## WHAT TO WORK ON
Continue the forum thread about starting a first job as a line cook, picking up after its last post.
## Start TEXT SEGMENT
# Starting my first cooking job



## nickydafish (Oct 30, 2006)

Hello everybody. Well, I start my first cooking job tomorrow and I'm really excited. I'm going to be a line cook at this Wine bar downtown in Vermont. It sounds like it's gonna be really good but my only concern is that in the kitchen they don't have a hood over the oven, so they can't sauté or do any heavy grilling. So all the cooking is done in the oven, light stove top and cold platters. I'm saying to myself, no way am I going to do this. Frozen pizza and burgers, no way. Just as I was about to turn the job down, the Chef/Owner took me in back and showed me the kitchen and went over the menu with me. There were lots of salads made up of farm fresh ingredients. Cheese platters, fresh flat breads, panini's and some pasta dishes. My fears were taken away, nothing frozen. Everything is prepared fresh. But it's not the fine dinning experience I was looking for. The Chef/Owner said, if it's not for me, then down the road I can look for something else. At least I can get the feel of things and learn about sanitation and get some knife work in. I tend to agree with him and plus I need the job, but I'd like to hear what some of you think. Any comments or feedback would be greatly appreciated. Thank you everyone.
## End TEXT SEGMENT
## Start DATA SECTION
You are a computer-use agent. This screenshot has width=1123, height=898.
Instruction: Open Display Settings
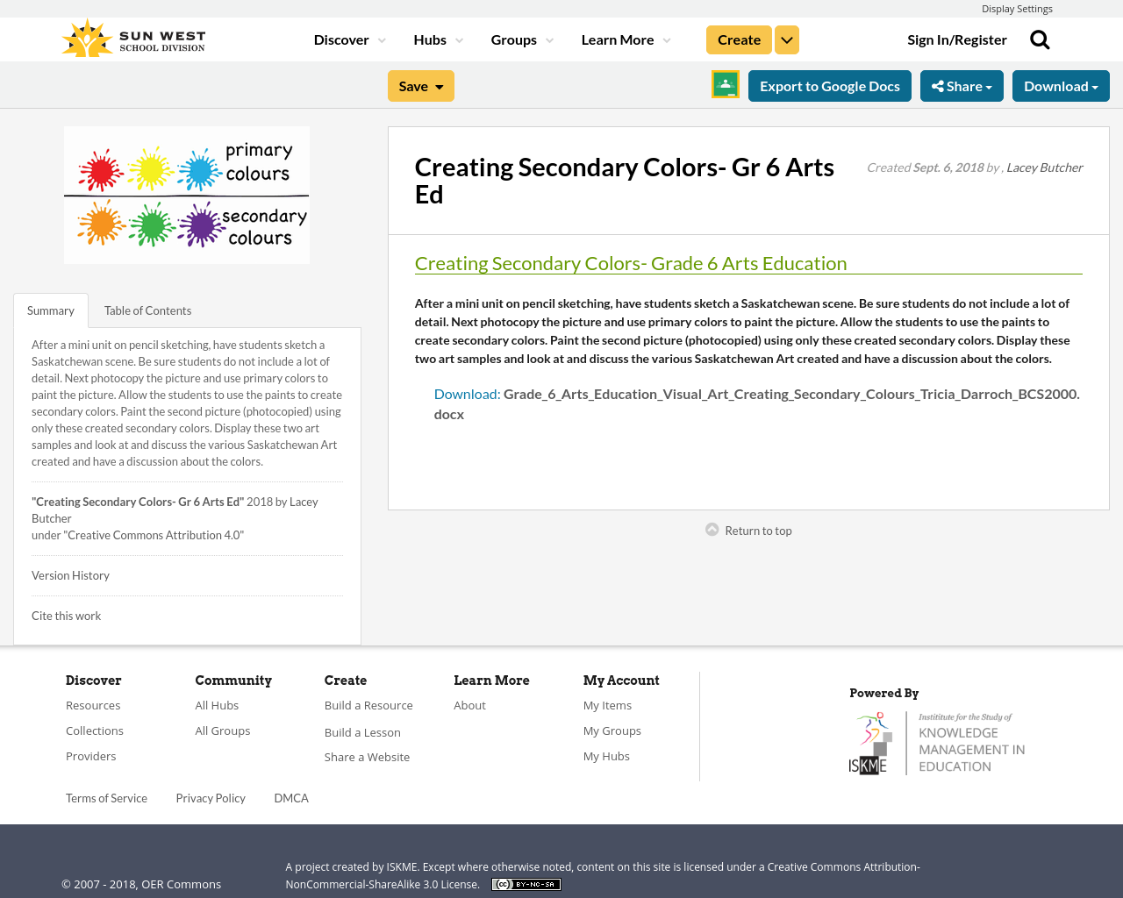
## End DATA SECTION
## REPLY TO THE TASK
----------



## jayme (Sep 5, 2006)

Nicky- got 5 words for you- "a foot in the door"! Try it out- gain experience. If it not to your likeing, move on. On the job, learn all you can, pay attention, work hard, gain a good job reference. Congrats!


----------



## aprilb (Feb 4, 2006)

I am a bit surprised that you didn't know the menu before you hired on, but it sounds very refreshing in a deep fried twinky world.

I totally agree with the logic about getting comfortable with your skills and procedures in a kitchen. SO many establishments completely lose the concept of sanitation, temps, rotation, as well as fresh compared to canned mass produced same old same old. So many little issues that can make a great restaurant out of an "Applebee's" or "Olive Garden".

I don't know how you react, but a lot of people freeze up under the performance angst when faced with a high profile/high volume environment. 

Personally your opportunity sounds great. 

...and yeah, you can always find another place down the track. 

Have fun! :bounce: 
April


----------



## breton beats (Feb 21, 2007)

Best of luck to you (btw are you a Neci grad? Would love to know what it looks like without the commons now?)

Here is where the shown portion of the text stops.